The savings for different scenarios can now be calculated with just a few clicks. For this, for the different scenarios:

• The expected reduction of downtimes in hours

• The increase in performance in %

• The savings from existing rejects in %

must be specified.

Good reference values for an expected scenario have proven to be the following numbers:

• Reduction of downtimes by 3 hours per month per plant when operating 24/7

• Increase in performance by 5%

• Savings from existing rejects by 2%

The reference values are estimated on the safe side. The values are based on data we have gathered across our entire customer portfolio.

With our Excel template, you can quickly calculate the OEE with just a few inputs and thus uncover the potential of your manufacturing process. Request it for free and without obligation now!

What Enables the Savings?

Reduction of Downtimes

The reduction of downtimes occurs through increased transparency and uncovering and preventing the causes. Additionally, continuous monitoring allows for reduced reaction time to downtimes and thus reduces the downtime itself. 

Increase in Performance

The main driver for increasing performance lies in optimizing process parameters using the Co-Pilot feature. The Co-Pilot is a digital setting data sheet that suggests the ideal settings of the plant for each product to the operator. The settings are based on manufacturing history. Deviations from the target are directly recognized through a live comparison with the current values of the plant and reported to the operators. This way, each product can always be manufactured optimally.

Reduction of Rejects

Due to the use of the Co-Pilot, products are manufactured reproducibly and stably, leading to less rejection.
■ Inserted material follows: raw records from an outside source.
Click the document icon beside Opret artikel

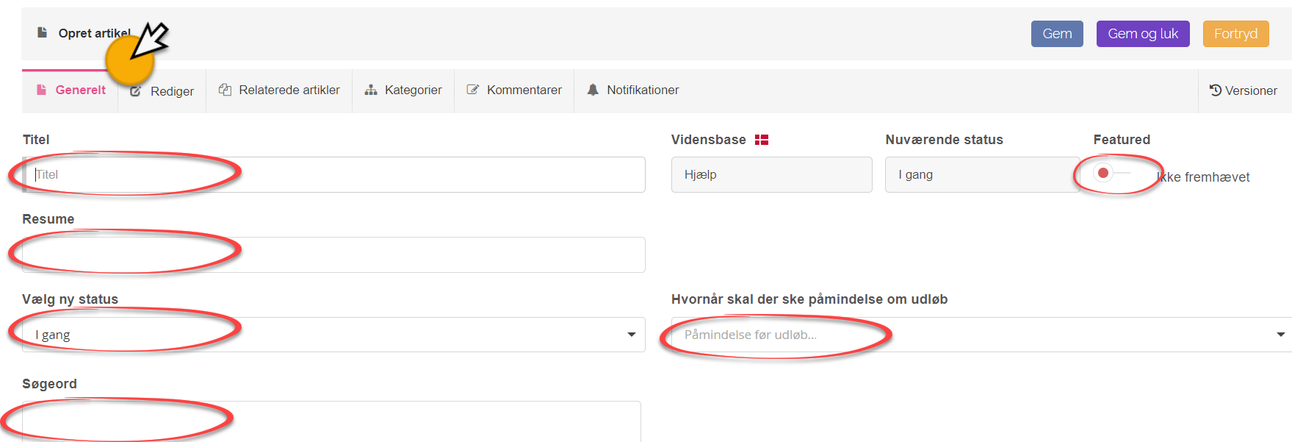(x=43, y=32)
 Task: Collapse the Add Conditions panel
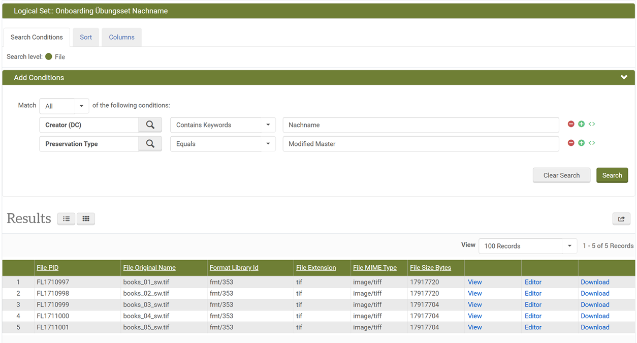point(624,77)
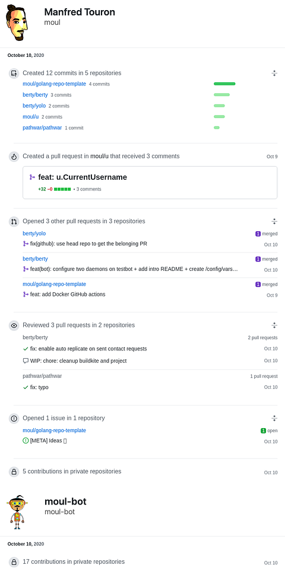Collapse the Opened 1 issue section
This screenshot has width=285, height=584.
[x=274, y=418]
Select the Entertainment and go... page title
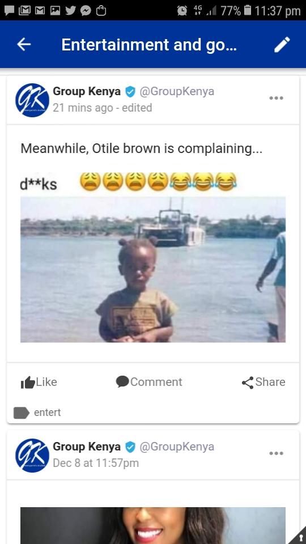Screen dimensions: 306x544 point(149,45)
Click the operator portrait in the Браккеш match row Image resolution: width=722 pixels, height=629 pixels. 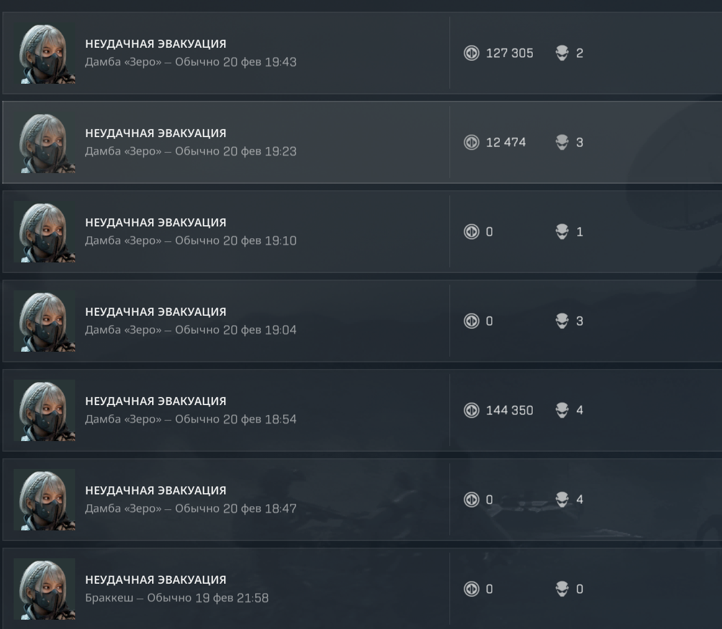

Additionally, unplanned downtime due to unstable processes or process defects decreases. This reduces start-up rejects that occur with each new start after a downtime.

The data foundation also enables a systematic analysis of the causes of rejection, which allows for targeted implementation of countermeasures.

Challenges in ROI Calculation for OEE Software

As described in the introduction, the major problem is that before the introduction of an OEE system, the ROI calculation can only be performed based on assumptions. Thus, only individual scenarios can be played out, while real achievable savings only result after implementation. 

Additionally, the introduction of OEE software is often associated with high investments and long implementation cycles. Particularly, the costs for the infrastructure, just to initially make the data accessible, can be expensive.

How Can These Challenges Be Tackled?

The ENLYZE solution is offered as a monthly cancellable subscription model or Software-as-a-Service (SaaS) model. This subscription model reduces the initial hurdles and significantly lowers the financial risk.

Instead of high investment costs, only a monthly fee is incurred. Thus, the system can be tested without substantial risk. If the expected successes do not materialize, the subscription can be canceled monthly.

Another challenge in digitizing the shop floor lies in bringing in the internal resources for implementing the system. Especially the IT department is often highly stressed. To keep the hurdles as low as possible in this area, we have been working since the beginning on an integration of the system into the existing IT infrastructure that is as simple as possible. 

The effort for IT typically lies under one person-day. The integration is carried out by ENLYZE during an on-site appointment, and the system is then ready for immediate use. One of our latest customers said:

"[We have] never experienced such a fast and smooth implementation of a digital solution. ENLYZE came to us and was able to connect directly to our controls without issues. Within a few days, a functioning solution was in place."
- Mathias Striese | CO.DON

Read the whole story on our blog.

With ENLYZE, long and expensive digitization projects are a thing of the past. Digitization can thus be tested in practical operations with low costs and effort. This allows for the real savings to be evaluated quickly. If the hoped-for successes do not materialize, the subscription can simply be canceled monthly.